TASK PROMPT: Give all of the records again. Match them exactly.

Stored items
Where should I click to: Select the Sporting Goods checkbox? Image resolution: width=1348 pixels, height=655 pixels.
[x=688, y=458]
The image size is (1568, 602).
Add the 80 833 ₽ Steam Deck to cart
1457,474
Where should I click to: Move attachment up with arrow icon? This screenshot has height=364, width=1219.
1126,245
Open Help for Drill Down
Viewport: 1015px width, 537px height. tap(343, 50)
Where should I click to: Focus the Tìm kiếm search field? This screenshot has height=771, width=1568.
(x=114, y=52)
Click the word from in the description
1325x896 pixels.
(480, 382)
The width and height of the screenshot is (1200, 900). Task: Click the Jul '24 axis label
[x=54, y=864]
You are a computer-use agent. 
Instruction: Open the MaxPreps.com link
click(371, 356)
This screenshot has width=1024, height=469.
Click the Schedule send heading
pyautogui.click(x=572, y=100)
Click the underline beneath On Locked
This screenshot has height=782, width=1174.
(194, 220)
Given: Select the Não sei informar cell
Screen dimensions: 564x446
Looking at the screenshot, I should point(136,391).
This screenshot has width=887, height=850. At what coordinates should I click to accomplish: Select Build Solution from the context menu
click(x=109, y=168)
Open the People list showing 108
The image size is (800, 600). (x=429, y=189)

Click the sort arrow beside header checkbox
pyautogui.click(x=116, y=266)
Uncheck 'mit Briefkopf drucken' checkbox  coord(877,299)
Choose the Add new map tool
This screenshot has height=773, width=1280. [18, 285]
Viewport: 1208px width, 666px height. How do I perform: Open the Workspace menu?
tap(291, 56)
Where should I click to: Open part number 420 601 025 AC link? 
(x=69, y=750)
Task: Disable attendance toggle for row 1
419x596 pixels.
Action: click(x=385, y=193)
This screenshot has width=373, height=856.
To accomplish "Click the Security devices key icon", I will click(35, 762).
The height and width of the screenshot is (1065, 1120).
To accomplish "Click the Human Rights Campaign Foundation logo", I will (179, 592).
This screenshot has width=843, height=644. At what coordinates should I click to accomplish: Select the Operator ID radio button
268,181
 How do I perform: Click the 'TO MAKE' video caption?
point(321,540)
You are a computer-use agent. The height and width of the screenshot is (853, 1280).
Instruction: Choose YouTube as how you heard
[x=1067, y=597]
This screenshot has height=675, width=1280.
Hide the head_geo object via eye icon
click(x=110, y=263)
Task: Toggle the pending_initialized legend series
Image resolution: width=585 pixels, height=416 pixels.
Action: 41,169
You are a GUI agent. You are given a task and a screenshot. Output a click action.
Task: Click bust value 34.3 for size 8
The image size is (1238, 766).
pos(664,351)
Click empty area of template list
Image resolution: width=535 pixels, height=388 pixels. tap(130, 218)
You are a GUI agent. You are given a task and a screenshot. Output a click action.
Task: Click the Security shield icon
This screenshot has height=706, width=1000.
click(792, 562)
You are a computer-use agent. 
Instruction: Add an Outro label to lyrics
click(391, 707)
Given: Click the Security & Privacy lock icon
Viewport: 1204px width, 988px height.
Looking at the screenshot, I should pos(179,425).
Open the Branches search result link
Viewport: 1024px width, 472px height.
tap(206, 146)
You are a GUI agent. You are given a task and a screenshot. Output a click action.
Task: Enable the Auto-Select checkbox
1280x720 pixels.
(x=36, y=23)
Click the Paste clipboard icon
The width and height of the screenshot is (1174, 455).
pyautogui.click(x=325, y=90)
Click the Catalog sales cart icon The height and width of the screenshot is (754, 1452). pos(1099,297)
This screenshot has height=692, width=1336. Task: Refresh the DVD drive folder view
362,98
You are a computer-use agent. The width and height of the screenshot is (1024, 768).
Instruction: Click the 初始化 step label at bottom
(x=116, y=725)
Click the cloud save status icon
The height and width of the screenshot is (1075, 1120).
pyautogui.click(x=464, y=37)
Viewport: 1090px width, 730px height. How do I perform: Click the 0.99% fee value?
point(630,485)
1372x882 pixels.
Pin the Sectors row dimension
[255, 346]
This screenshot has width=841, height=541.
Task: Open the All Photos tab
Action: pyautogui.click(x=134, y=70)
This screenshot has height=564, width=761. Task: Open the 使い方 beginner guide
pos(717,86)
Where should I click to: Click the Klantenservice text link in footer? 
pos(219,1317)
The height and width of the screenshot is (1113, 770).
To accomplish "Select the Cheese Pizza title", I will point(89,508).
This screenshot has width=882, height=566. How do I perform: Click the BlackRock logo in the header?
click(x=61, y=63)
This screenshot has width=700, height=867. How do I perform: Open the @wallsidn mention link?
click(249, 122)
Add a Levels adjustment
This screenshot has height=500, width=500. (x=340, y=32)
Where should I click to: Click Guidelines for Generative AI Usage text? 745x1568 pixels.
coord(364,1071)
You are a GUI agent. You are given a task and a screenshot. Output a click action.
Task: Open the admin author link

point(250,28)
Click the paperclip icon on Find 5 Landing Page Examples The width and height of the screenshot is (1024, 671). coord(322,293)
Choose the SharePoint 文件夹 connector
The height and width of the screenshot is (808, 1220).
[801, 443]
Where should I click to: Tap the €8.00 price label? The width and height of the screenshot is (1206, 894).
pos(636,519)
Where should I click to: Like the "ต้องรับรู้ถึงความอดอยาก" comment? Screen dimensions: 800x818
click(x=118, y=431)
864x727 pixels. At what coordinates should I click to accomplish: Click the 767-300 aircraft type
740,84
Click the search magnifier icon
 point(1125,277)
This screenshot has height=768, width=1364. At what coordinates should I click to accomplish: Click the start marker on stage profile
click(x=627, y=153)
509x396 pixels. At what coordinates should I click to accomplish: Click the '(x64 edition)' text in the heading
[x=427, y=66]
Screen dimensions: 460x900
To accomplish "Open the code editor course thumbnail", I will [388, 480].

REPLY:
Where should I click to: Select the Sporting Goods checkbox? Image resolution: width=1348 pixels, height=655 pixels.
[x=688, y=458]
The image size is (1568, 602).
Add the 80 833 ₽ Steam Deck to cart
1457,474
Where should I click to: Move attachment up with arrow icon? This screenshot has height=364, width=1219.
1126,245
Open Help for Drill Down
Viewport: 1015px width, 537px height. tap(343, 50)
Where should I click to: Focus the Tìm kiếm search field? This screenshot has height=771, width=1568.
(x=114, y=52)
Click the word from in the description
1325x896 pixels.
(480, 382)
The width and height of the screenshot is (1200, 900). Task: Click the Jul '24 axis label
[x=54, y=864]
You are a computer-use agent. 
Instruction: Open the MaxPreps.com link
click(371, 356)
This screenshot has width=1024, height=469.
Click the Schedule send heading
pyautogui.click(x=572, y=100)
Click the underline beneath On Locked
This screenshot has height=782, width=1174.
(194, 220)
Given: Select the Não sei informar cell
Screen dimensions: 564x446
Looking at the screenshot, I should point(136,391).
This screenshot has width=887, height=850. At what coordinates should I click to accomplish: Select Build Solution from the context menu
click(x=109, y=168)
Open the People list showing 108
The image size is (800, 600). (x=429, y=189)

Click the sort arrow beside header checkbox
pyautogui.click(x=116, y=266)
Uncheck 'mit Briefkopf drucken' checkbox  coord(877,299)
Choose the Add new map tool
This screenshot has height=773, width=1280. [18, 285]
Viewport: 1208px width, 666px height. How do I perform: Open the Workspace menu?
tap(291, 56)
Where should I click to: Open part number 420 601 025 AC link? 
(x=69, y=750)
Task: Disable attendance toggle for row 1
419x596 pixels.
Action: click(x=385, y=193)
This screenshot has width=373, height=856.
To accomplish "Click the Security devices key icon", I will click(35, 762).
The height and width of the screenshot is (1065, 1120).
To accomplish "Click the Human Rights Campaign Foundation logo", I will (179, 592).
This screenshot has width=843, height=644. At what coordinates should I click to accomplish: Select the Operator ID radio button
268,181
 How do I perform: Click the 'TO MAKE' video caption?
point(321,540)
You are a computer-use agent. The height and width of the screenshot is (853, 1280).
Instruction: Choose YouTube as how you heard
[x=1067, y=597]
This screenshot has height=675, width=1280.
Hide the head_geo object via eye icon
click(x=110, y=263)
Task: Toggle the pending_initialized legend series
Image resolution: width=585 pixels, height=416 pixels.
Action: 41,169
You are a GUI agent. You are given a task and a screenshot. Output a click action.
Task: Click bust value 34.3 for size 8
The image size is (1238, 766).
pos(664,351)
Click empty area of template list
Image resolution: width=535 pixels, height=388 pixels. tap(130, 218)
You are a GUI agent. You are given a task and a screenshot. Output a click action.
Task: Click the Security shield icon
This screenshot has height=706, width=1000.
click(792, 562)
You are a computer-use agent. 
Instruction: Add an Outro label to lyrics
click(391, 707)
Given: Click the Security & Privacy lock icon
Viewport: 1204px width, 988px height.
Looking at the screenshot, I should pos(179,425).
Open the Branches search result link
Viewport: 1024px width, 472px height.
tap(206, 146)
You are a GUI agent. You are given a task and a screenshot. Output a click action.
Task: Enable the Auto-Select checkbox
1280x720 pixels.
(x=36, y=23)
Click the Paste clipboard icon
The width and height of the screenshot is (1174, 455).
pyautogui.click(x=325, y=90)
Click the Catalog sales cart icon The height and width of the screenshot is (754, 1452). pos(1099,297)
This screenshot has height=692, width=1336. Task: Refresh the DVD drive folder view
362,98
You are a computer-use agent. The width and height of the screenshot is (1024, 768).
Instruction: Click the 初始化 step label at bottom
(x=116, y=725)
Click the cloud save status icon
The height and width of the screenshot is (1075, 1120).
pyautogui.click(x=464, y=37)
Viewport: 1090px width, 730px height. How do I perform: Click the 0.99% fee value?
point(630,485)
1372x882 pixels.
Pin the Sectors row dimension
[255, 346]
This screenshot has width=841, height=541.
Task: Open the All Photos tab
Action: pyautogui.click(x=134, y=70)
This screenshot has height=564, width=761. Task: Open the 使い方 beginner guide
pos(717,86)
Where should I click to: Click the Klantenservice text link in footer? 
pos(219,1317)
The height and width of the screenshot is (1113, 770).
To accomplish "Select the Cheese Pizza title", I will point(89,508).
This screenshot has width=882, height=566. How do I perform: Click the BlackRock logo in the header?
click(x=61, y=63)
This screenshot has width=700, height=867. How do I perform: Open the @wallsidn mention link?
click(249, 122)
Add a Levels adjustment
This screenshot has height=500, width=500. (x=340, y=32)
Where should I click to: Click Guidelines for Generative AI Usage text? 745x1568 pixels.
coord(364,1071)
You are a GUI agent. You are given a task and a screenshot. Output a click action.
Task: Open the admin author link

point(250,28)
Click the paperclip icon on Find 5 Landing Page Examples The width and height of the screenshot is (1024, 671). coord(322,293)
Choose the SharePoint 文件夹 connector
The height and width of the screenshot is (808, 1220).
[801, 443]
Where should I click to: Tap the €8.00 price label? The width and height of the screenshot is (1206, 894).
pos(636,519)
Where should I click to: Like the "ต้องรับรู้ถึงความอดอยาก" comment? Screen dimensions: 800x818
click(x=118, y=431)
864x727 pixels. At what coordinates should I click to accomplish: Click the 767-300 aircraft type
740,84
Click the search magnifier icon
 point(1125,277)
This screenshot has height=768, width=1364. At what coordinates should I click to accomplish: Click the start marker on stage profile
click(x=627, y=153)
509x396 pixels. At what coordinates should I click to accomplish: Click the '(x64 edition)' text in the heading
[x=427, y=66]
Screen dimensions: 460x900
To accomplish "Open the code editor course thumbnail", I will [388, 480].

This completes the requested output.